How Can a Beta Reader Help Me?

Casual bearded businessman reading document paper close up business man face modern office low angle view

When writing a novel, we need unbiased readers to give us honest critiques of our work.

It’s hard for friends and family to remain objective. And, for me, when they say, “I loved it!”—I still doubt they’re telling me their true feelings. It’s a crazy cycle of hope and disbelief… And I ask them a thousand times: “Really? You really liked it?”

So, what’s a writer to do? Lucky for me, I found an independent consulting firm that specializes in all types of needs for a writer. 

Quiethouse Editing provides more than editing services; they also offer access to a bank of beta readers. For a small fee, a writer can hire several readers for any genre to assess their manuscript. They’ll place detailed notes on your draft and complete a comprehensive questionnaire.

I received three great beta reader reports! Although, one of the readers didn’t like my story at all!  

Strangely enough, I might have learned more from the reader that didn’t like my novel than from the other two that loved my book. Either way, all of their thoughtful reports allowed me to address areas in my story I might change.

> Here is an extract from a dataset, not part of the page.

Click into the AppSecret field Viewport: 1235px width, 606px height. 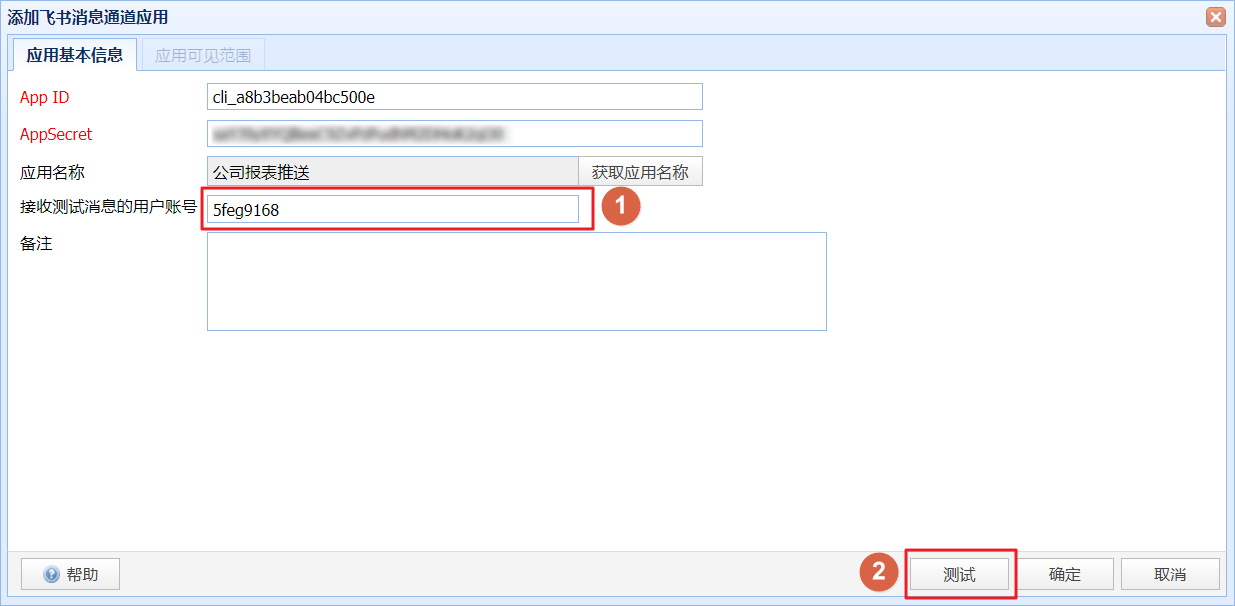pos(454,133)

I know it can be scary to allow someone to read your novel. Believe me, I chewed my nails off to the quick the first time, but it’s worth it!

If you are serious about being a good writer, you must let others read your works.

There are other ways to acquire beta readers; you can join writing groups and forums. Whichever method you choose, today’s the day! Find one and let them read!

 

Wallflower or Prizefighter?

Bad things must happen to our beloved characters.

We may enjoy picturing our handsome hero sitting at the corner café drinking a Chardonnay and scrolling through the daily news. But we’ll bore our readers unless something spectacular happens. Character development can only occur through the personal trials we create for them. Saying our protagonist is a hero means nothing; we must show why he is a hero. Perhaps on this same sunny day, the Running of the Bulls takes a fateful turn and the massive creatures  stampede through a street barricade. Moments before a raging bovine tosses  our Mr. Wonderful high in the air, along with his salmon-and-kale salad,  he pushes the oblivious waiter to safety. Self-sacrificing, fast reacting—now there’s an inspiring hero.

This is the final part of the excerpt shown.